(RECORDS SUPPLIED begins)

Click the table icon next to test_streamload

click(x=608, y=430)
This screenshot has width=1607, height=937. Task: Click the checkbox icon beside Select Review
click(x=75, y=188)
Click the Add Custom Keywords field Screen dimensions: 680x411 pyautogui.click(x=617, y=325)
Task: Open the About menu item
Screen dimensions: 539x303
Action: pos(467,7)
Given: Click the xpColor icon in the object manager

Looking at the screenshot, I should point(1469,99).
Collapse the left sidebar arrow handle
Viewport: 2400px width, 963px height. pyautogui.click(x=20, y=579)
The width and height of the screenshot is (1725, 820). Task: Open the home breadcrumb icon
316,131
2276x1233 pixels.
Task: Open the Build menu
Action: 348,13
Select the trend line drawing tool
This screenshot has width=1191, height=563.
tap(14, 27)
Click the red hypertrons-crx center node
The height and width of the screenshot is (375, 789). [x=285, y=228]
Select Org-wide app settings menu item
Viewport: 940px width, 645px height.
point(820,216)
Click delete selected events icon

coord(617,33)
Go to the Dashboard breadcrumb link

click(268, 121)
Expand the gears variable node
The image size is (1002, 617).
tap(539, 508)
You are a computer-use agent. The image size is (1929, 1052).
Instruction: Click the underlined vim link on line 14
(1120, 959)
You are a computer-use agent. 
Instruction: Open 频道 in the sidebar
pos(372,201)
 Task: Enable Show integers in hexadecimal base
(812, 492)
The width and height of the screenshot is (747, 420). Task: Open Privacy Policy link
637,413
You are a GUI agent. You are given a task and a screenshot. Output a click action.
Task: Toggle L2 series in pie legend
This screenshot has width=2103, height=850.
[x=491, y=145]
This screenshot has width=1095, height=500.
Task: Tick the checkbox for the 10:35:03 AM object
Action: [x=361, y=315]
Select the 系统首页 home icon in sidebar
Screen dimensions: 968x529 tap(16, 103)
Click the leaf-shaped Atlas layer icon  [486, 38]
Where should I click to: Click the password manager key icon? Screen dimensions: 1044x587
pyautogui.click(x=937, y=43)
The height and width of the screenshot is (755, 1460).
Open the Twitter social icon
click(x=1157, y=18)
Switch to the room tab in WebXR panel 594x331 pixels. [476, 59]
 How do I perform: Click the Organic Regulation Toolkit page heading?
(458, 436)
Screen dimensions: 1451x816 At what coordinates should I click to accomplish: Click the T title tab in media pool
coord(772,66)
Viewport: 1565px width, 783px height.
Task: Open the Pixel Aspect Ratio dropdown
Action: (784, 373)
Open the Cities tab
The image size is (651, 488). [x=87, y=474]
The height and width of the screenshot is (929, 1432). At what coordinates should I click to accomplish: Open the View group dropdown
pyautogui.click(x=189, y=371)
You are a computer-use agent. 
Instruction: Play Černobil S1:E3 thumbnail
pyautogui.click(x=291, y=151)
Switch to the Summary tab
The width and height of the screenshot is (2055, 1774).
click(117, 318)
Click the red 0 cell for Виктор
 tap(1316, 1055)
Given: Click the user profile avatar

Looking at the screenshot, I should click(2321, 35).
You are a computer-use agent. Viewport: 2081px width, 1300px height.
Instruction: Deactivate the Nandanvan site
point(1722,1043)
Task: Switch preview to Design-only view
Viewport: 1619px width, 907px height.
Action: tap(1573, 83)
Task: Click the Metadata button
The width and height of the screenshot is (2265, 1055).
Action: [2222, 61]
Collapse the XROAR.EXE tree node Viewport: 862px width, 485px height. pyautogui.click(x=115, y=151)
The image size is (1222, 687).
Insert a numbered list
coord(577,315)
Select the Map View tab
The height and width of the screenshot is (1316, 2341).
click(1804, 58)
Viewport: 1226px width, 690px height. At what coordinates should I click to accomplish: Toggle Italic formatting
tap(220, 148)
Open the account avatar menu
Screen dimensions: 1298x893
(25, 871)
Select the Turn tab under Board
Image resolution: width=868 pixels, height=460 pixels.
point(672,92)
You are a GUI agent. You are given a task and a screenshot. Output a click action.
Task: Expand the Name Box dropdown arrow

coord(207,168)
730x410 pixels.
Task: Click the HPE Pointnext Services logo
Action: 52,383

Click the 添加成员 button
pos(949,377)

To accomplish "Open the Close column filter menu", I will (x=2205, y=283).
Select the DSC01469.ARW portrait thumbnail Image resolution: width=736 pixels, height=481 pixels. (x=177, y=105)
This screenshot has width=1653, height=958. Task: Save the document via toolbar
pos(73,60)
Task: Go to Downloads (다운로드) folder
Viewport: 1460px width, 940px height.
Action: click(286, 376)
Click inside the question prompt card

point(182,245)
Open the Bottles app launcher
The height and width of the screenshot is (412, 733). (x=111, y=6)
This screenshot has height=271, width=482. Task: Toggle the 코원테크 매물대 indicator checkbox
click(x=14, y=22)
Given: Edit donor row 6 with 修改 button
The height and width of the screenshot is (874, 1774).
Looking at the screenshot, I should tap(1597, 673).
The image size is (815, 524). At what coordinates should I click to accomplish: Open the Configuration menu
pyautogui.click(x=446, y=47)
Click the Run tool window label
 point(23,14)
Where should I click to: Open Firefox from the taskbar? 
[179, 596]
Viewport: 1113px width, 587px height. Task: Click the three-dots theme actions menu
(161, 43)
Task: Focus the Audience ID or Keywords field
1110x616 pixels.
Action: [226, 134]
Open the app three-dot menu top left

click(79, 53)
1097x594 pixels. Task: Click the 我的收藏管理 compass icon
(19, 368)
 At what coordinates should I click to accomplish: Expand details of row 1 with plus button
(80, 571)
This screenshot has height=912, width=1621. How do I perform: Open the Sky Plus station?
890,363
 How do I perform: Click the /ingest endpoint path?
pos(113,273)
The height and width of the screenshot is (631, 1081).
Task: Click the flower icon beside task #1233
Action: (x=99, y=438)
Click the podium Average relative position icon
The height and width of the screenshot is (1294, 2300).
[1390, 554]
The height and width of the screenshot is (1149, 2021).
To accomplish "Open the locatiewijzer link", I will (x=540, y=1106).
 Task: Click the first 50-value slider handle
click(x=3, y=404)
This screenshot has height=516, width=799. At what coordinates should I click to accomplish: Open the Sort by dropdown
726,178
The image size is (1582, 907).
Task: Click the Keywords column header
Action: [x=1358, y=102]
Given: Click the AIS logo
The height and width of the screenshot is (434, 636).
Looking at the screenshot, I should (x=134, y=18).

(RECORDS SUPPLIED ends)

PROBLEM STATEMENT
The lines above need to be restated word for word, all of them.

RESPONSE BELOW
Click the table icon next to test_streamload

click(x=608, y=430)
This screenshot has width=1607, height=937. Task: Click the checkbox icon beside Select Review
click(x=75, y=188)
Click the Add Custom Keywords field Screen dimensions: 680x411 pyautogui.click(x=617, y=325)
Task: Open the About menu item
Screen dimensions: 539x303
Action: pos(467,7)
Given: Click the xpColor icon in the object manager

Looking at the screenshot, I should point(1469,99).
Collapse the left sidebar arrow handle
Viewport: 2400px width, 963px height. pyautogui.click(x=20, y=579)
The width and height of the screenshot is (1725, 820). Task: Open the home breadcrumb icon
316,131
2276x1233 pixels.
Task: Open the Build menu
Action: 348,13
Select the trend line drawing tool
This screenshot has width=1191, height=563.
tap(14, 27)
Click the red hypertrons-crx center node
The height and width of the screenshot is (375, 789). [x=285, y=228]
Select Org-wide app settings menu item
Viewport: 940px width, 645px height.
point(820,216)
Click delete selected events icon

coord(617,33)
Go to the Dashboard breadcrumb link

click(268, 121)
Expand the gears variable node
The image size is (1002, 617).
tap(539, 508)
You are a computer-use agent. The image size is (1929, 1052).
Instruction: Click the underlined vim link on line 14
(1120, 959)
You are a computer-use agent. 
Instruction: Open 频道 in the sidebar
pos(372,201)
 Task: Enable Show integers in hexadecimal base
(812, 492)
The width and height of the screenshot is (747, 420). Task: Open Privacy Policy link
637,413
You are a GUI agent. You are given a task and a screenshot. Output a click action.
Task: Toggle L2 series in pie legend
This screenshot has width=2103, height=850.
[x=491, y=145]
This screenshot has width=1095, height=500.
Task: Tick the checkbox for the 10:35:03 AM object
Action: [x=361, y=315]
Select the 系统首页 home icon in sidebar
Screen dimensions: 968x529 tap(16, 103)
Click the leaf-shaped Atlas layer icon  [486, 38]
Where should I click to: Click the password manager key icon? Screen dimensions: 1044x587
pyautogui.click(x=937, y=43)
The height and width of the screenshot is (755, 1460).
Open the Twitter social icon
click(x=1157, y=18)
Switch to the room tab in WebXR panel 594x331 pixels. [476, 59]
 How do I perform: Click the Organic Regulation Toolkit page heading?
(458, 436)
Screen dimensions: 1451x816 At what coordinates should I click to accomplish: Click the T title tab in media pool
coord(772,66)
Viewport: 1565px width, 783px height.
Task: Open the Pixel Aspect Ratio dropdown
Action: (784, 373)
Open the Cities tab
The image size is (651, 488). [x=87, y=474]
The height and width of the screenshot is (929, 1432). At what coordinates should I click to accomplish: Open the View group dropdown
pyautogui.click(x=189, y=371)
You are a computer-use agent. 
Instruction: Play Černobil S1:E3 thumbnail
pyautogui.click(x=291, y=151)
Switch to the Summary tab
The width and height of the screenshot is (2055, 1774).
click(117, 318)
Click the red 0 cell for Виктор
 tap(1316, 1055)
Given: Click the user profile avatar

Looking at the screenshot, I should click(2321, 35).
You are a computer-use agent. Viewport: 2081px width, 1300px height.
Instruction: Deactivate the Nandanvan site
point(1722,1043)
Task: Switch preview to Design-only view
Viewport: 1619px width, 907px height.
Action: tap(1573, 83)
Task: Click the Metadata button
The width and height of the screenshot is (2265, 1055).
Action: [2222, 61]
Collapse the XROAR.EXE tree node Viewport: 862px width, 485px height. pyautogui.click(x=115, y=151)
The image size is (1222, 687).
Insert a numbered list
coord(577,315)
Select the Map View tab
The height and width of the screenshot is (1316, 2341).
click(1804, 58)
Viewport: 1226px width, 690px height. At what coordinates should I click to accomplish: Toggle Italic formatting
tap(220, 148)
Open the account avatar menu
Screen dimensions: 1298x893
(25, 871)
Select the Turn tab under Board
Image resolution: width=868 pixels, height=460 pixels.
point(672,92)
You are a GUI agent. You are given a task and a screenshot. Output a click action.
Task: Expand the Name Box dropdown arrow

coord(207,168)
730x410 pixels.
Task: Click the HPE Pointnext Services logo
Action: 52,383

Click the 添加成员 button
pos(949,377)

To accomplish "Open the Close column filter menu", I will (x=2205, y=283).
Select the DSC01469.ARW portrait thumbnail Image resolution: width=736 pixels, height=481 pixels. (x=177, y=105)
This screenshot has width=1653, height=958. Task: Save the document via toolbar
pos(73,60)
Task: Go to Downloads (다운로드) folder
Viewport: 1460px width, 940px height.
Action: click(286, 376)
Click inside the question prompt card

point(182,245)
Open the Bottles app launcher
The height and width of the screenshot is (412, 733). (x=111, y=6)
This screenshot has height=271, width=482. Task: Toggle the 코원테크 매물대 indicator checkbox
click(x=14, y=22)
Given: Edit donor row 6 with 修改 button
The height and width of the screenshot is (874, 1774).
Looking at the screenshot, I should tap(1597, 673).
The image size is (815, 524). At what coordinates should I click to accomplish: Open the Configuration menu
pyautogui.click(x=446, y=47)
Click the Run tool window label
 point(23,14)
Where should I click to: Open Firefox from the taskbar? 
[179, 596]
Viewport: 1113px width, 587px height. Task: Click the three-dots theme actions menu
(161, 43)
Task: Focus the Audience ID or Keywords field
1110x616 pixels.
Action: [226, 134]
Open the app three-dot menu top left

click(79, 53)
1097x594 pixels. Task: Click the 我的收藏管理 compass icon
(19, 368)
 At what coordinates should I click to accomplish: Expand details of row 1 with plus button
(80, 571)
This screenshot has height=912, width=1621. How do I perform: Open the Sky Plus station?
890,363
 How do I perform: Click the /ingest endpoint path?
pos(113,273)
The height and width of the screenshot is (631, 1081).
Task: Click the flower icon beside task #1233
Action: (x=99, y=438)
Click the podium Average relative position icon
The height and width of the screenshot is (1294, 2300).
[1390, 554]
The height and width of the screenshot is (1149, 2021).
To accomplish "Open the locatiewijzer link", I will (x=540, y=1106).
 Task: Click the first 50-value slider handle
click(x=3, y=404)
This screenshot has height=516, width=799. At what coordinates should I click to accomplish: Open the Sort by dropdown
726,178
The image size is (1582, 907).
Task: Click the Keywords column header
Action: [x=1358, y=102]
Given: Click the AIS logo
The height and width of the screenshot is (434, 636).
Looking at the screenshot, I should (x=134, y=18).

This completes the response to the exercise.